Glenn O'Shea can understand the track cycling purists gnashing their teeth.
But the omnium's inclusion as an Olympic sport has fallen into his lap.
O'Shea won the senior world title in the six-discipline event for the first time earlier this year and he is one of the strong favourites for the two-day event starting on Saturday.
The omnium features standard track events - the individual pursuit, points race, flying 200m, elimination, scratch race and time trial.
Riders score points for where they finish in each event and the competitor with the lowest score wins.
It joined the Olympics as part of the controversial overhaul of the track cycling program after the Beijing Games.
While the revamp achieved gender parity in medals, it came at the expense of popular events such as the 4000m individual pursuit.
"It's a hard one - when they took the events out, I was actually disappointed," O'Shea said.

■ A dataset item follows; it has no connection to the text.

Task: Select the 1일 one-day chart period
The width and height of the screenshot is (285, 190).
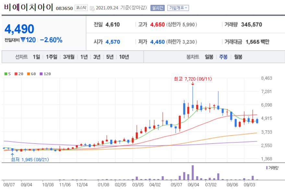Action: (37, 56)
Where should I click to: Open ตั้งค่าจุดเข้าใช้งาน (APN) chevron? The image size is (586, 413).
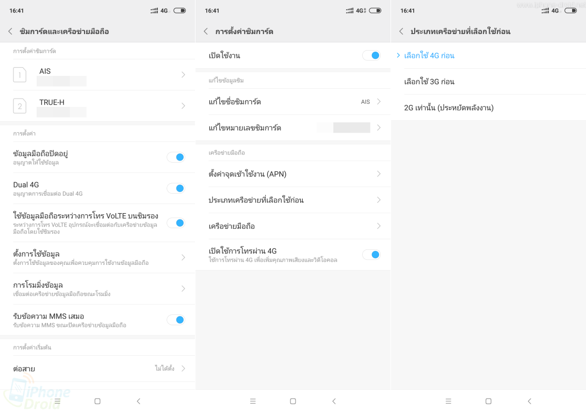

"Then I looked at the flip side and thought 'this could be a real positive', and it has been.
"There are a few traditionalists who've said they shouldn't have done it, but the omnium is still a great event and it showcases a lot of different aspects of track cycling."
The omnium also plays to O'Shea's strengths as an all-round track rider, particularly since it was modified from five to six events and became more biased towards endurance riders.
"Making it a little more endurance-based has suited me right down to the ground," he said.
Still, winning the world title means, in his own words, "a target on my head".
"We've done our research and there are 10 different people who can win a gold medal," he said.
Making the Olympics itself has been a triumph for O'Shea, who struggled with ill health through 2009-10 and then temporarily retired from the sport.
O'Shea famously decided it was time to return to cycling when he had to give up selling used cars because he was too nice.